Jamás podré ser de otra manera, sin embargo, siempre he parado el carro del varón, si
por mi manera de ser, las señales llegan a confundirse. Esa es culpa mía, no de ellos.
Ellos siempre van a querer dar un paso adelante, pienso, como nosotras queremos que
nos eleven a altares de divas con sus elogios. Es un juego de poder. Pasaron dos
semana y regresé al programa de Rocha. Alternaba con mujeres muy bellas y nunca vi
que tuviera una actitud malsana. Me vio, se acercó para saludarme y de inmediato
notó que, en efecto, esa cena no llegaría a darse porque iba con mi marido. Entonces él
reculó. Yo no. Si me hubiera vuelto a invitar a comer o a cenar, tal vez hubiera ido por
una simple razón: me gusta sentarme con gente con la que se puede conversar, y sea
como sea, Rocha quizás no me podría hablar de lo que estaba leyendo en ese
momento, pero sí, supuse, podría hablarme de chismes jocosos sobre ese medio
infecto en el que ha vivido años (Televisa y anexas).

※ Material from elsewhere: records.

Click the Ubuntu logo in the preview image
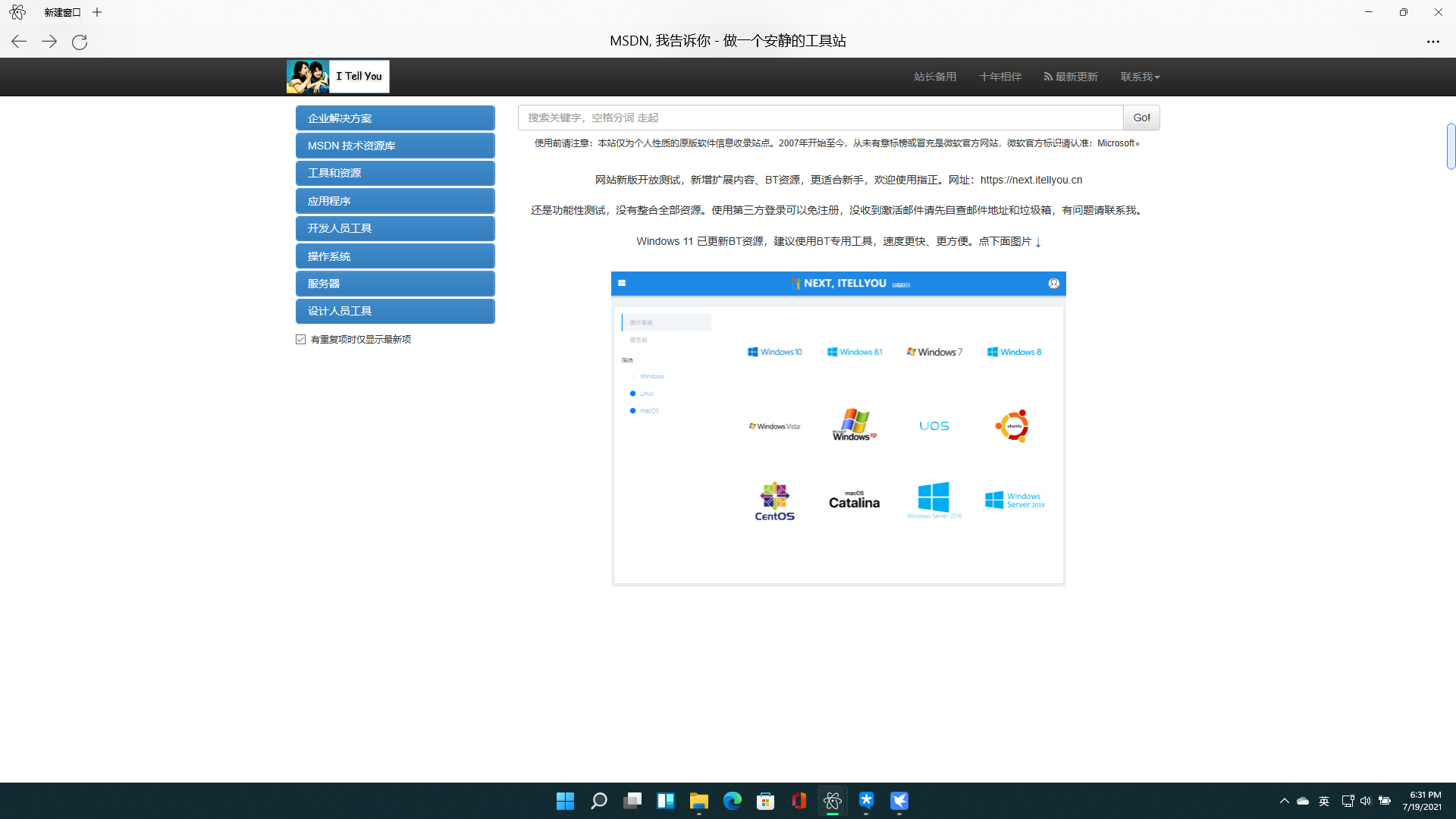 1012,425
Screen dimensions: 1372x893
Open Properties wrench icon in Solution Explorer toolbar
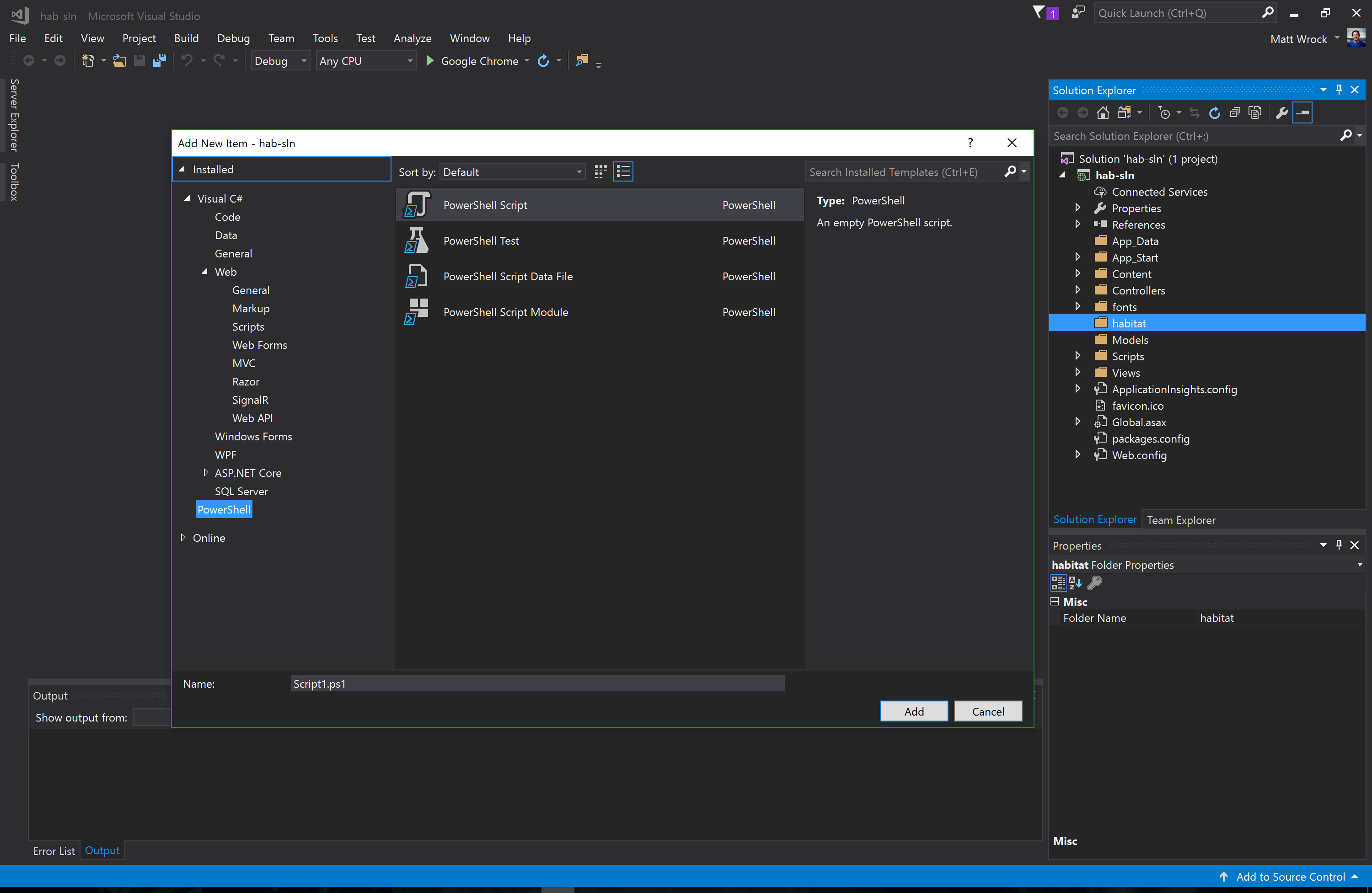point(1281,113)
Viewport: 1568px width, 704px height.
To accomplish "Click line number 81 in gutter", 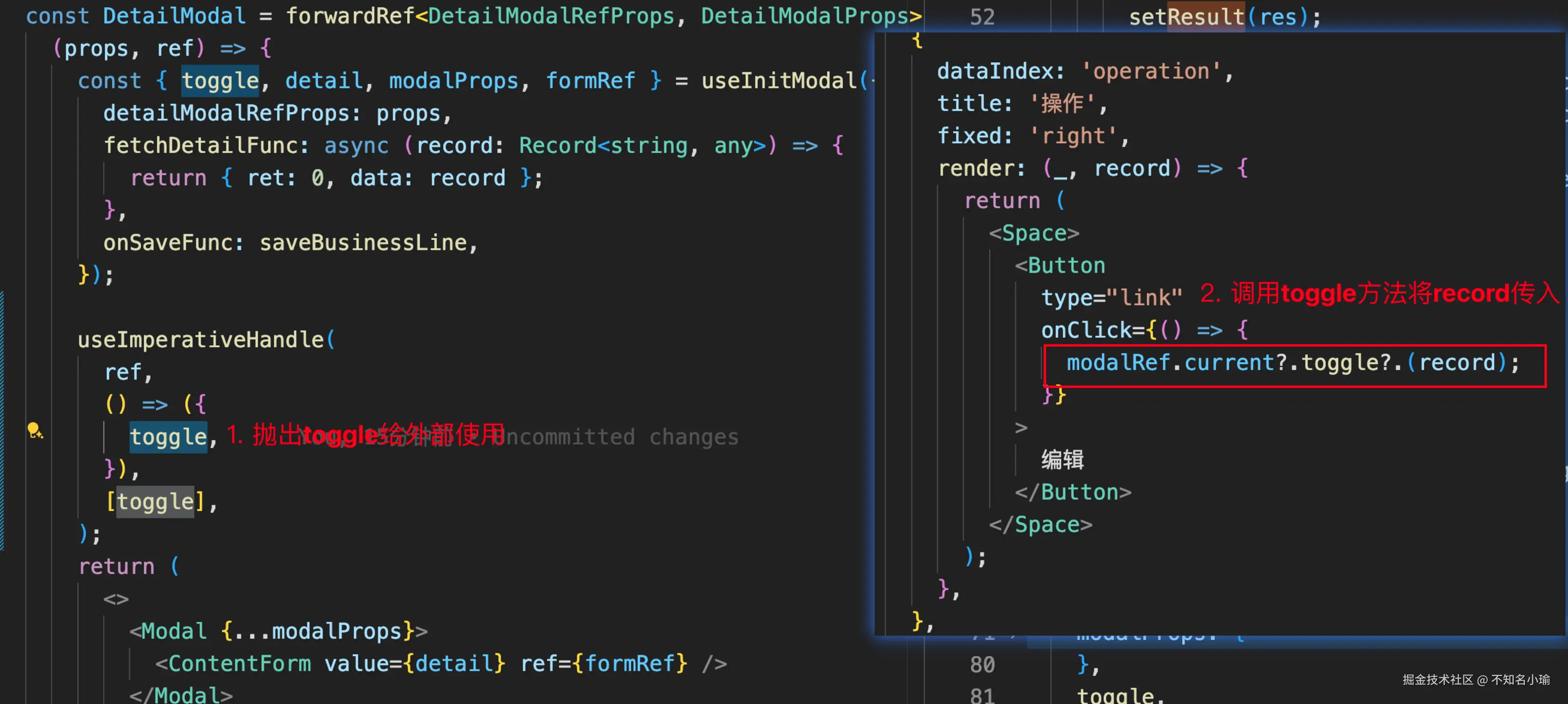I will 982,695.
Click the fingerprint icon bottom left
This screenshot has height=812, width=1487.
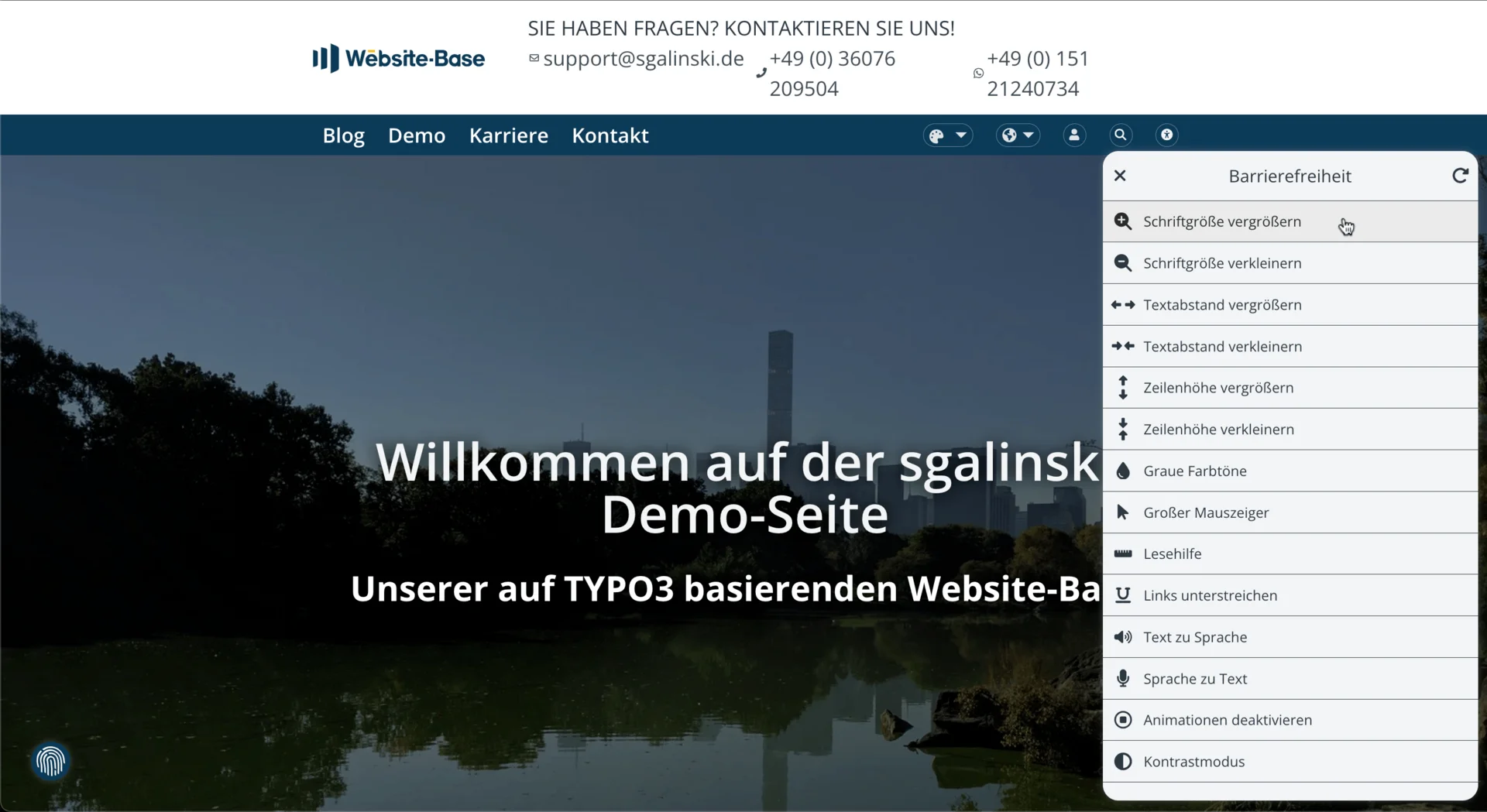pyautogui.click(x=49, y=761)
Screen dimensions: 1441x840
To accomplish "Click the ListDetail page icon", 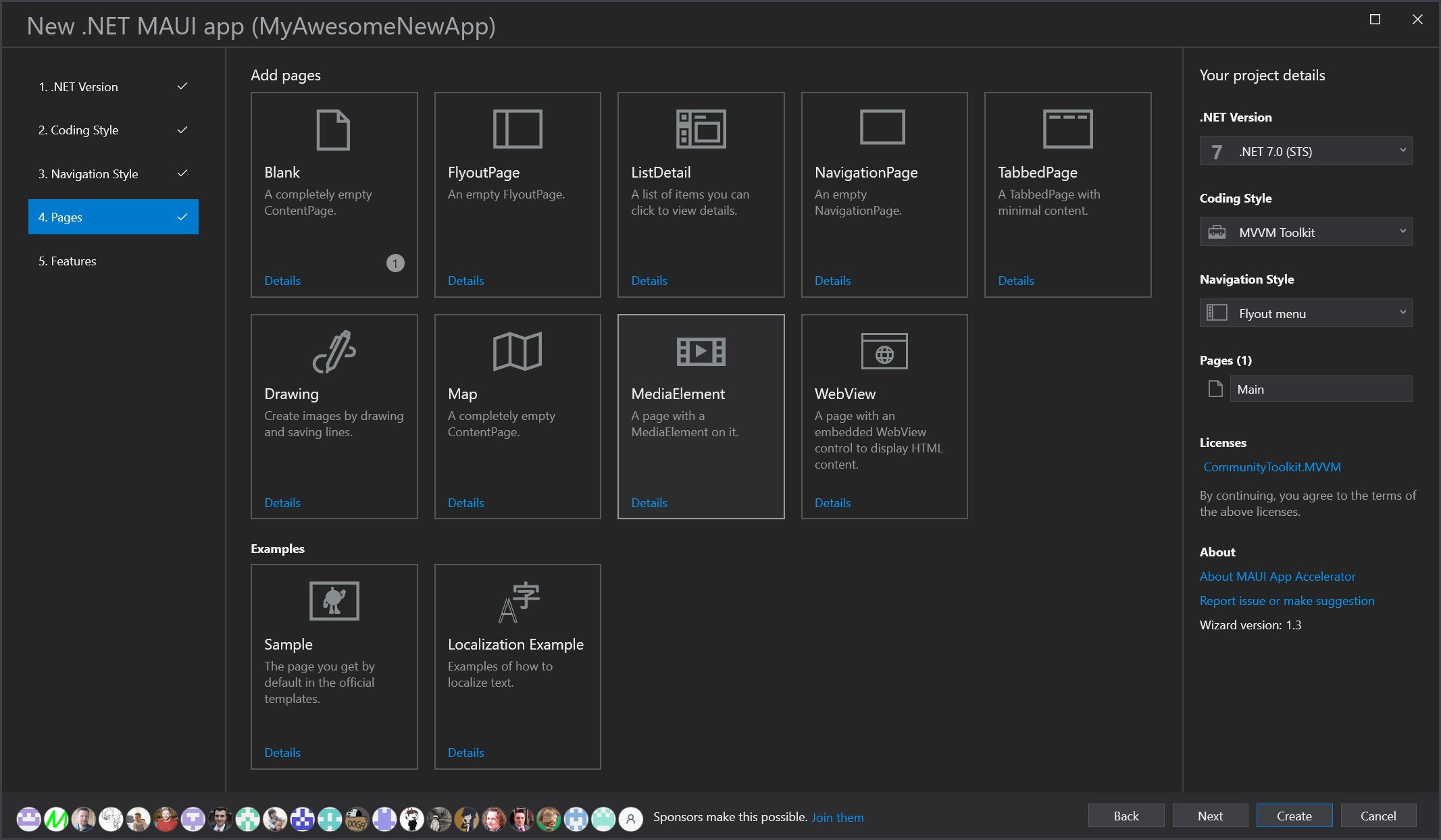I will tap(701, 129).
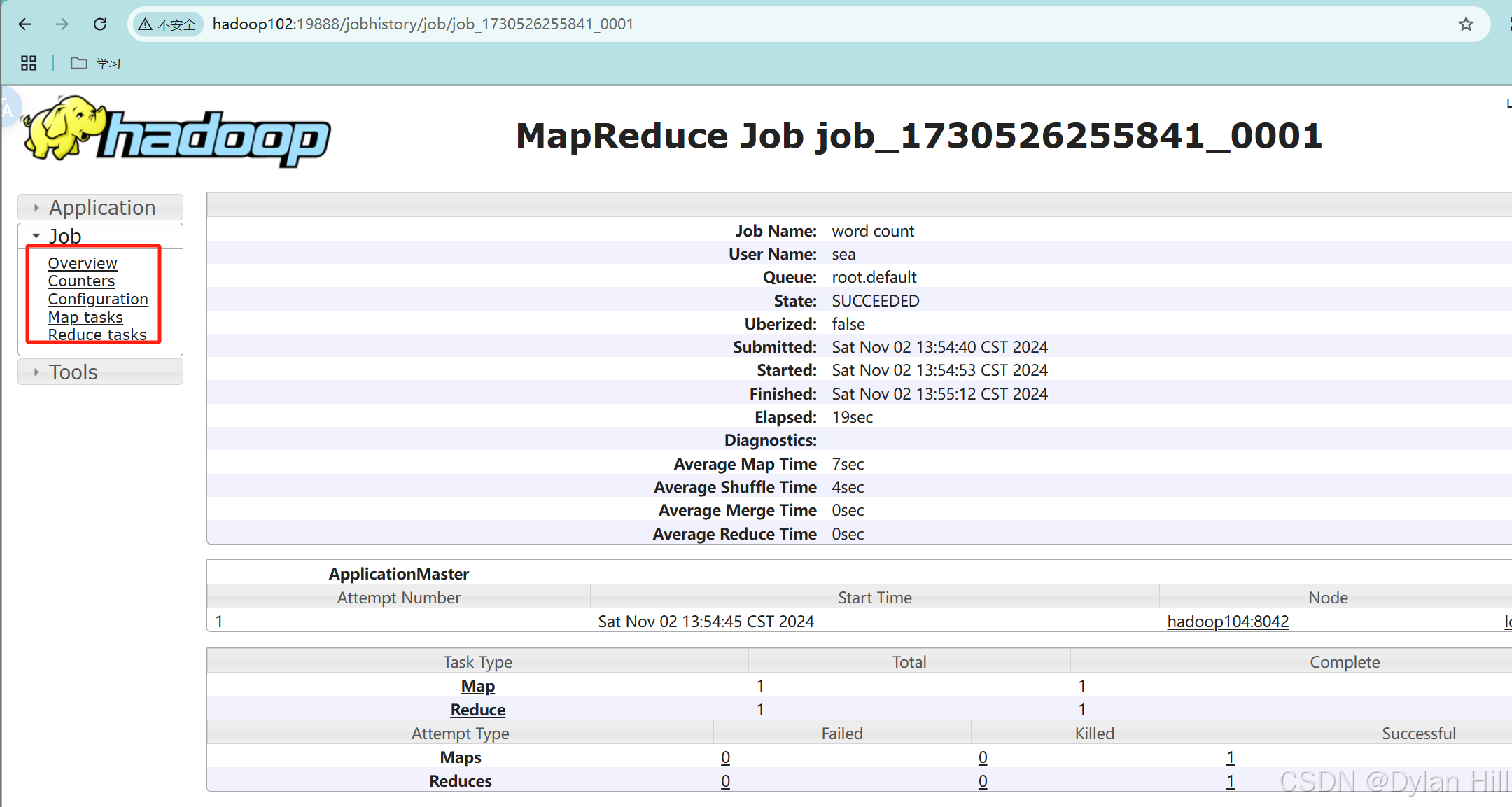This screenshot has height=807, width=1512.
Task: Click the browser back arrow icon
Action: [25, 24]
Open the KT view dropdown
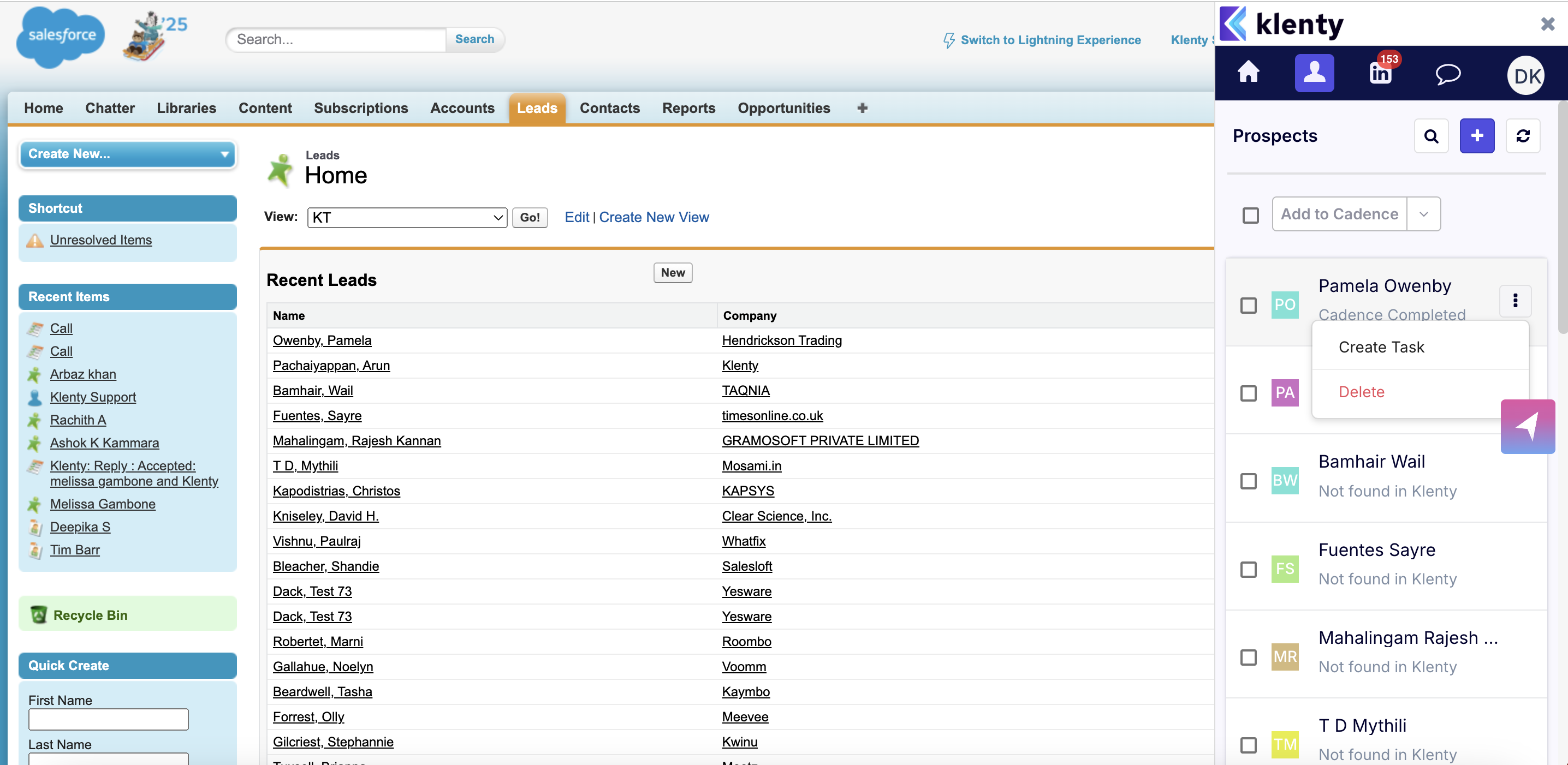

Por una deformación profesional,
esas historias me seducen. Total que me entrevistó y noté ese nerviosismo en su
mirada de nuevo. Pero ese nerviosismo ya lo había visto muchas veces en otros
hombres, por ejemplo, en mi padre o en mi abuelo. Es la mirada melancólica de los
viejos que alguna vez fueron galanes y ostentaban cierto poder. La mirada de un fuego
extinto. Cenizas. Nos despedimos (Ricardo es esa clase de hombres que creen que
dando dos besos en ambas mejillas se ven interesantes, por no decir que quieren
darse aires de franceses). No lo volví a ver. Tampoco siguió escribiéndome.
A lo que voy con esto es a decir que NO creo que Rocha sea un acosador ni un
depredador sexual. Nadie que use playeras con tweed a los setenta puede serlo.
Lo que sí hay son millennials ofendidas que desconocen los rituales del cortejo del
tiempo de Rocha. Chavas anodinas como “la Niño de Rivera” que no ven más allá de
sus malos chistes que hacen reír a otros millennials insulsos. Bajo ese criterio, es
comprensible que Sofía tome a mal la actitud galante de Rocha, pues no creo que antes
de ser famosa, alguien con más de dos dedos de frente le tirara el perro.